A series of experiments in the 1990s that tested how humble yeast cells remove waste and toxic material could have started the journey that results in major breakthroughs in how cancer and neurodegenerative diseases like Alzheimer’s are treated.

Japanese biologist Yoshinori Ohsumi is the scientist who conducted those experiments, and his work earned him the 2016 Nobel Prize for Physiology or Medicine. Ohsumi’s research and its potential ramifications were the subject of the “Nobel at Noon” lunch and learn presentation by Christopher Phiel, PhD.

CU Denver professor Chris Phiel during a presentation

Professor Christopher Phiel uses Pac-Man to explain autophagy to a non-specialist audience.

Phiel is a member of CU Denver’s Department of Integrative Biology. He explained how Ohsumi won the award for his groundbreaking research on how cells recycle worn out parts. The same process keeps cells healthy by removing potentially toxic proteins and waste, and its failure is a characteristic of neurodegenerative diseases and cancer. Ohsumi’s basic scientific research could lead to real-world therapies and medical treatment.

Taking out the trash

Ohsumi studies a process called autophagy. It is a fundamental part of how cells work, from single-cell molecules like yeast to human cells. The word literally means “self-eating” in Greek.

Or, as Phiel explained it to an audience of non-specialists, autophagy is the way organisms “get rid of the garbage” that builds up in cells. In more scientific terms, Phiel said it’s about how cells destroy proteins, a subject important enough that the Nobel Prize has gone to scientists working on the subject three different times.

Ohsumi has said in profiles that when he began his work in the 1980s he was looking for an area that was overlooked by other researchers. His motivation for taking up the subject wasn’t to blaze a trail that would lead to a Nobel Prize, he has said, but one born of frustration with unsatisfying work early in his career—an admission that might comfort young researchers everywhere.

Ohsumi wouldn’t be overlooked for long, though, for reasons Phiel explained. Ohsumi’s experiments on baker’s yeast identified the genes for autophagy, explained the process and ultimately showed the process was virtually identical in human cells.

“What Ohsumi has done is shine a light on what this process was and define it for us,” Phiel said. “Now we know why it happens.”

Breakthrough beyond basic science

And there’s a lot happening. As Ohsumi and others continued researching, they found that autophagy was a key part in providing energy to cells, helping them respond to stress and starvation, and eliminating bacteria and viruses. It even contributes to the development of embryos.

Nobel at Noon schedule

Oct. 28 – Chemistry

Nov. 4 – Medicine

Nov. 11 – Economics

Nov. 18 – Peace

Dec. 2 – Literature

Dec. 9 – Physics

All presentations are at noon in the Jerry Wartgow Welcome Center in the Student Commons Building, 1201 Larimer St.

The presentations are free and open to the public. Click here to reserve a spot.
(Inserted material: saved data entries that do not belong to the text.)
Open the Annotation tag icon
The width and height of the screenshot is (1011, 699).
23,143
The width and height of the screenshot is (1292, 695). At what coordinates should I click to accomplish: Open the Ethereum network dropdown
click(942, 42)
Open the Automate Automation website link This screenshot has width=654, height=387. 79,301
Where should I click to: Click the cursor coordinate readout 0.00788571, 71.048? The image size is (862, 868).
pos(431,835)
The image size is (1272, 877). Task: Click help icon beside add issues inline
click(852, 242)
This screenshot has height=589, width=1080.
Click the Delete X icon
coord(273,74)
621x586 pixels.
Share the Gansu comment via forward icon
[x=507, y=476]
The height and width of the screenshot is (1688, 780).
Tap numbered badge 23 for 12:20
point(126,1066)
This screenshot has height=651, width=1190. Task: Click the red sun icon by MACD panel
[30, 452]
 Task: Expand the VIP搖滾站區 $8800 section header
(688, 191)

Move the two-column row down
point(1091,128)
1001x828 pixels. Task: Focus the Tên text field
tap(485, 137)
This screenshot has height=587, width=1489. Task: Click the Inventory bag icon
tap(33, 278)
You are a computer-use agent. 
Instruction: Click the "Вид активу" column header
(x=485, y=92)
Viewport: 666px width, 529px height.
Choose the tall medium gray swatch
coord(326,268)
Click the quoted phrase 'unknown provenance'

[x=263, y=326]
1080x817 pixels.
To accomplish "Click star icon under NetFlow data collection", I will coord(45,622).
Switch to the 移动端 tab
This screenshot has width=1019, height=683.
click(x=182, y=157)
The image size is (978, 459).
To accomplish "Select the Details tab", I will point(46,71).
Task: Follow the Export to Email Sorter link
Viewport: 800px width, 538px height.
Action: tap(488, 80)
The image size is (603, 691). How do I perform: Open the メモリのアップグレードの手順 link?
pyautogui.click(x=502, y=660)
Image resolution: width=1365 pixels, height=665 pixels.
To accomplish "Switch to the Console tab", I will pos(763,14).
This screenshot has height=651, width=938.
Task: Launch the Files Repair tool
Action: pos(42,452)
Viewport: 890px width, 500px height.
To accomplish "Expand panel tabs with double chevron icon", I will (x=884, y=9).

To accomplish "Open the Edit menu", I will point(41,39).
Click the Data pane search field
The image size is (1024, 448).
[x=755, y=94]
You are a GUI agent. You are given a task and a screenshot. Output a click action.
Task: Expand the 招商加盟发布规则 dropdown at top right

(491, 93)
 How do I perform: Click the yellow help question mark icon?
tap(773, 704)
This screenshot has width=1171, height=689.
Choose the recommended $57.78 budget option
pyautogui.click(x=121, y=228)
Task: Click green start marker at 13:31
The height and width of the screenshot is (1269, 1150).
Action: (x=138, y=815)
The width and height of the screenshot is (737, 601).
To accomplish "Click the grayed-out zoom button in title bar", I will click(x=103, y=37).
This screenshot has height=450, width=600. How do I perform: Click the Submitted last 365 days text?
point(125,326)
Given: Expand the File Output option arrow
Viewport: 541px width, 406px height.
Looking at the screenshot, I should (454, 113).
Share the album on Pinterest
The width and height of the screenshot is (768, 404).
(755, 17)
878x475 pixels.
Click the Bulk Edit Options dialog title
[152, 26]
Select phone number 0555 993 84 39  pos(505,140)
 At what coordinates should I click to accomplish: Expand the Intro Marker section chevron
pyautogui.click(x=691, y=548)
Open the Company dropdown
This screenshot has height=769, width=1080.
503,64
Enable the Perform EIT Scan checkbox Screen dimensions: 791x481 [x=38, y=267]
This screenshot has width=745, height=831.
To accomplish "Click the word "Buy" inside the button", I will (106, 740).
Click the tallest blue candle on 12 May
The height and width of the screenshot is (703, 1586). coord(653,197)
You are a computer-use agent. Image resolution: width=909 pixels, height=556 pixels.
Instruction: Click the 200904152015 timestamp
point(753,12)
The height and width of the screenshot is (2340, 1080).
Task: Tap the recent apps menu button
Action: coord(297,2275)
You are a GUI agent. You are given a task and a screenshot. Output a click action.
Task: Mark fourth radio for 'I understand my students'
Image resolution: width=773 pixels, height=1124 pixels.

But one area of research in particular has caught the attention of scientists and even the media—the apparent relationship between autophagy and diseases. The disruption of autophagy has been linked to neurodegenerative diseases like Alzheimer’s and Parkinson’s, cancer, Type 2 diabetes, and many ailments that come along with aging, according to the Nobel Prize committee.

Phiel explained that in those cases it appears that “the autophagy machinery gets overloaded.”

“There are several examples of neurodegenerative diseases, like Alzheimer’s, Parkinson’s and Huntington’s Disease, where a characteristic of all those diseases is an accumulation of misfolded or toxic protein,” Phiel said.

“It looks like the cell is trying as hard as it can to get rid of it, but there is too much, it can’t keep up, and that causes the cell to die,” he said. “Perhaps re-stimulating autophagy in these cells could be one way to treat not just one but several types of neurodegenerative disease.”

If scientists determine how to do that, it could lead a major breakthrough in how many diseases are treated.

“People have been trying to target those individual toxic proteins, but what if you could target a process that is common to all of them?” Phiel said. “That way you don’t have to be so specific, and it might be a general therapy,” Phiel said. In fact, there are currently FDA-approved drugs that have been shown to stimulate autophagy, and researchers have been investigating their use in animal models. Still, it could be years before scientists understand the exact relationship between autophagy and disease, Phiel said.